Portrait Of Albert Einstein
Albert Einstein didn’t care much about planets, and you can hardly blame him. After all, when you’re busy transforming physics with such revolutionary discoveries as the four-dimensional curvature of spacetime and the equivalence of matter and energy, you don’t have time to worry about trivia.

Yet one of Einstein’s weirder ideas has led to the identification of a new planet, about twice as massive as Jupiter, orbiting a star some 2,000 light-years from Earth — a discovery Einstein never even envisioned but one that may never have happened without him. Indeed, David Latham, a Harvard astronomer who collaborated on the discovery, originally doubted it was even possible to do what he (under Einstein’s guiding hand)  recently succeeded in doing. “I thought it was silly,” he says. “I thought the effect was so small we’d never detect it.”

The effect in question is “relativistic beaming,” and it dictates that when a bright object is coming right at you, the warping of spacetime caused by that motion will force its light into a narrower, more focused beam that looks brighter than it really is. While Einstein never suggested using that phenomenon to look for planets, Latham’s Harvard colleague Avi Loeb and Ohio State’s Scott Gaudi did, in a theoretical paper published in 2003.

Their reasoning: as a planet orbits its star, its gravity pulls on the star, first one way, then the other. If the planet is lined up more or less edge-on from the perspective of Earth, that pulling will yank the star toward Earth, then away. When it’s coming toward Earth, relativistic beaming will make the star look brighter, and when it’s moving away, it should get dimmer.

In fact, the very first exoplanets were found in a similar sort of way, back in the 1990’s, except that those first planet-hunters were looking for a shift in color, not brightness. That’s because motion toward the observer makes starlight look a little bluer than it really is, while motion away stretches the light wave and makes it look redder (this so-called redshifting applies to entire galaxies, not just stars; it’s how astronomers discovered, back in the 1920’s, that the universe is expanding).

Finding planets by shifts in color is hard enough: first-generation planet hunters like Berkeley’s Geoff Marcy faced a lot of skepticism from  colleagues for even bothering. But this new technique is even tougher, requiring measurements of changes in brightness  as small as a few parts per million. Back in 2003, when Loeb and Gaudi proposed the idea, it was indeed silly to try.

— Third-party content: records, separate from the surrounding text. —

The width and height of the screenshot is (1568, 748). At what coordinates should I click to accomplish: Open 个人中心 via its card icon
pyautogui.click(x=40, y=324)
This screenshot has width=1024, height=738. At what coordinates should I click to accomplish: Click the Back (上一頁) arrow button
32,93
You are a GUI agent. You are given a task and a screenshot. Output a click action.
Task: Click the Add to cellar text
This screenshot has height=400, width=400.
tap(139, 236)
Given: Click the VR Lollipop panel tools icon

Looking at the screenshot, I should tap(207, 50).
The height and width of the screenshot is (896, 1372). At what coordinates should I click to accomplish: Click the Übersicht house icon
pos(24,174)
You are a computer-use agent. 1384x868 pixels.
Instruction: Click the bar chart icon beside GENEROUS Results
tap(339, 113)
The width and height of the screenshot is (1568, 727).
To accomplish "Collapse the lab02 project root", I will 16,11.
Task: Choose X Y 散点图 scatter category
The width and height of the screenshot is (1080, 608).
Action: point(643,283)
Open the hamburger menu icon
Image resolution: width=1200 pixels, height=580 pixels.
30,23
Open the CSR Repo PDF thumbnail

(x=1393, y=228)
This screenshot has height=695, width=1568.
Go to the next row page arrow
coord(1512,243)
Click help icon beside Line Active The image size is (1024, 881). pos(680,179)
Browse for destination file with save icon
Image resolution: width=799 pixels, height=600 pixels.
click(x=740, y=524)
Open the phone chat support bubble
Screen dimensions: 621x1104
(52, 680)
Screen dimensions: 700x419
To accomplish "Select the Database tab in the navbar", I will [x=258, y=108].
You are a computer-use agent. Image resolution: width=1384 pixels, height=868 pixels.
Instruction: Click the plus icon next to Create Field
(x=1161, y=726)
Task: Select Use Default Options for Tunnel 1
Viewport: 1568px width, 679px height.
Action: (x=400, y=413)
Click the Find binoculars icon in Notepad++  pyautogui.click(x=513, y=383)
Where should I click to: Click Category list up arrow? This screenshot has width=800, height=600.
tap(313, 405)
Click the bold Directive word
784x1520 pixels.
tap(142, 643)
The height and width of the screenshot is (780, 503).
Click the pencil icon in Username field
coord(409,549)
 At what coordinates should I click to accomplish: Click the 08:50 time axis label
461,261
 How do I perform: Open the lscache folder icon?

But once the Kepler spacecraft went into orbit in 2009, it wasn’t quite so ridiculous, so Latham, along with Israeli astronomers Simchon Faigler and Tsevi Mazeh, plus several others set out to see if it could be done. They weren’t looking just for the beaming effect: the star-planet system, they figured, should brighten and dim for two other reasons. First, a close-in orbiting planet should raise tides on the star, making it bulge into a very slightly oval shape that follows the planet as it orbits, just as tides in Earth’s oceans follow the Moon in its orbit. When the bulge is pointed right at Earth, the star looks just a little smaller than normal, and thus a bit dimmer. When the bulge points off to the side, the star looks bigger and brighter.

Finally, the star heats up the planet, which glows with its own light — but that light isn’t visible when the planet is in front of the star, just as the Moon is dark when it’s between the Earth and the Sun. When the planet swings around to the other side of the star, it’s like seeing the full Moon. There’s just a bit more light, and Kepler can measure the extra.

Each of these effects — extra light from the planet, extra light from the bulging star and extra light from relativistic beaming — is incredibly subtle. “It’s very dim,” says Latham, “so we had to observe through hundreds of orbits to be sure we were seeing it.”

Clearly, they were, and they may be seeing it in other places as well. “We have several other candidates,” says Mazeh, “and we’re learning how to do this better all the time.”

That’s important enough in the planet-hunting game, but it’s also a reminder of Einstein’s brilliance: even the ideas he never had himself turn out to be some of his most ingenious ones.